INFORMATION PROVIDED ->
— begin —

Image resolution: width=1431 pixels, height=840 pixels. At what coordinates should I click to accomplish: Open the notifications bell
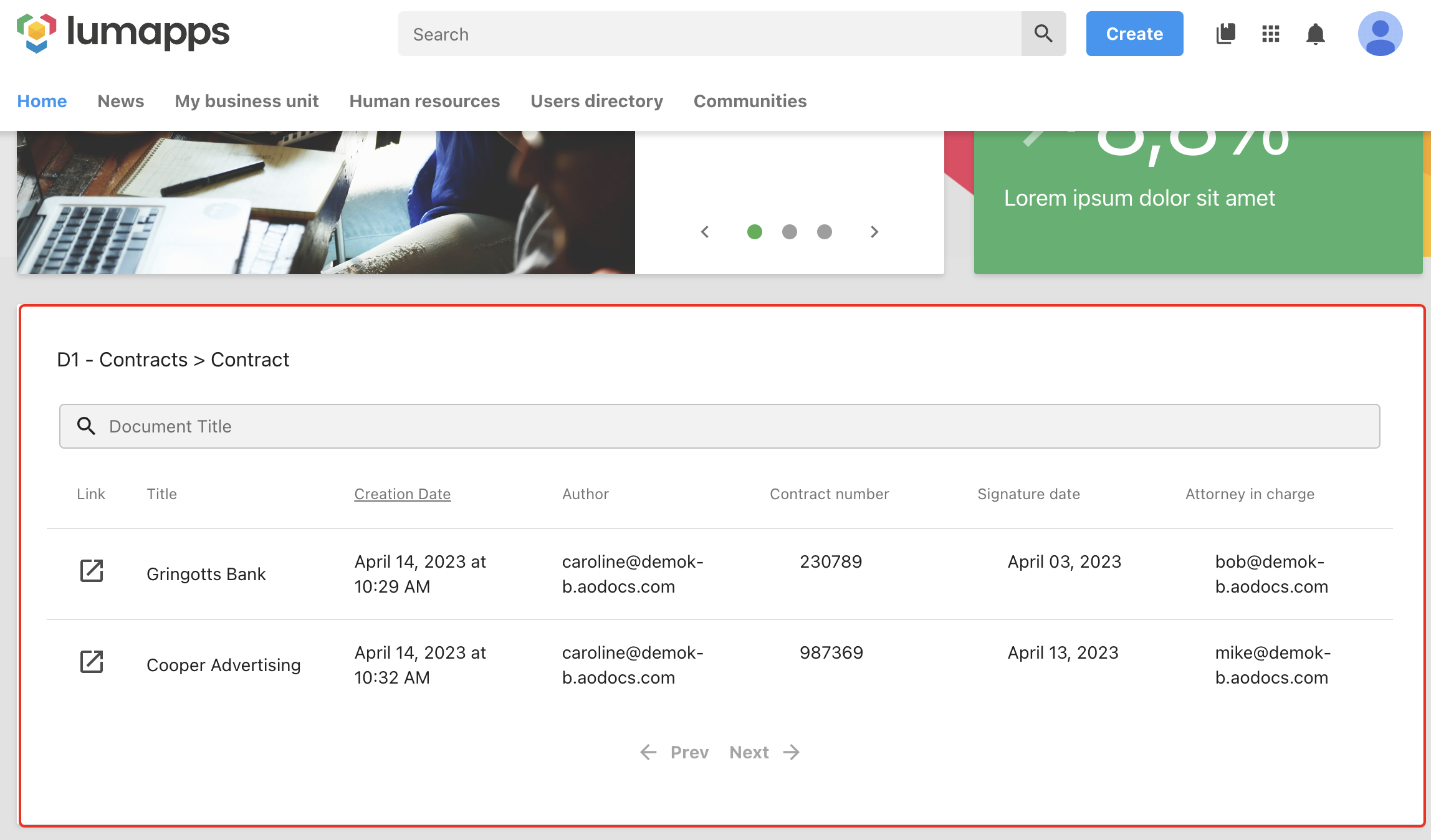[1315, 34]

— end —
— begin —

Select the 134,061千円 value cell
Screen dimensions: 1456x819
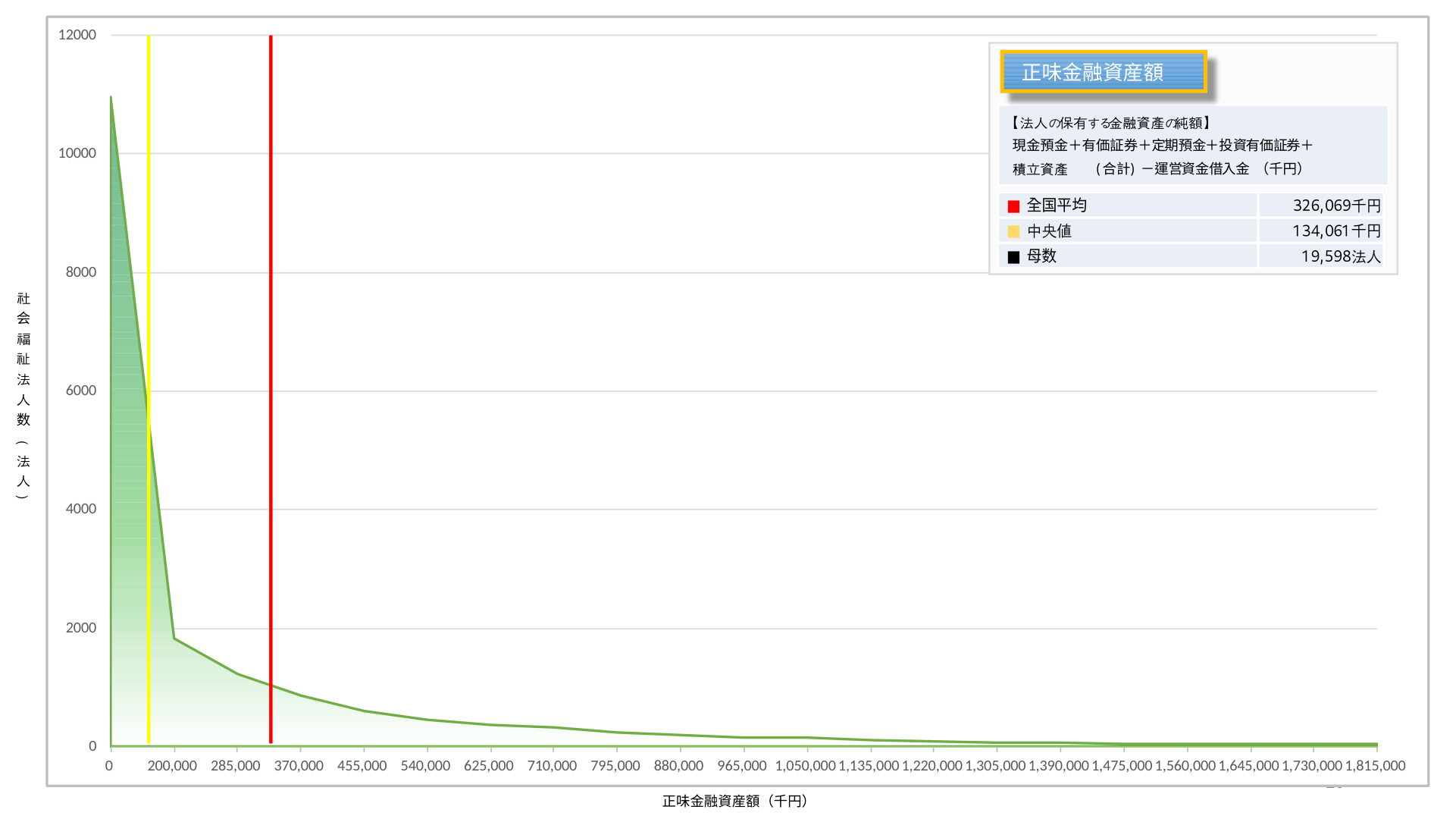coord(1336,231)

— end —

EXERCISE DETAILS ->
Repeat the material from the line containing "Select the 134,061千円 value cell" through the line containing "coord(1336,231)", including both of those lines. Leave the pictures out of your answer.

REPLY TO THE EXERCISE ->
Select the 134,061千円 value cell
Screen dimensions: 1456x819
coord(1336,231)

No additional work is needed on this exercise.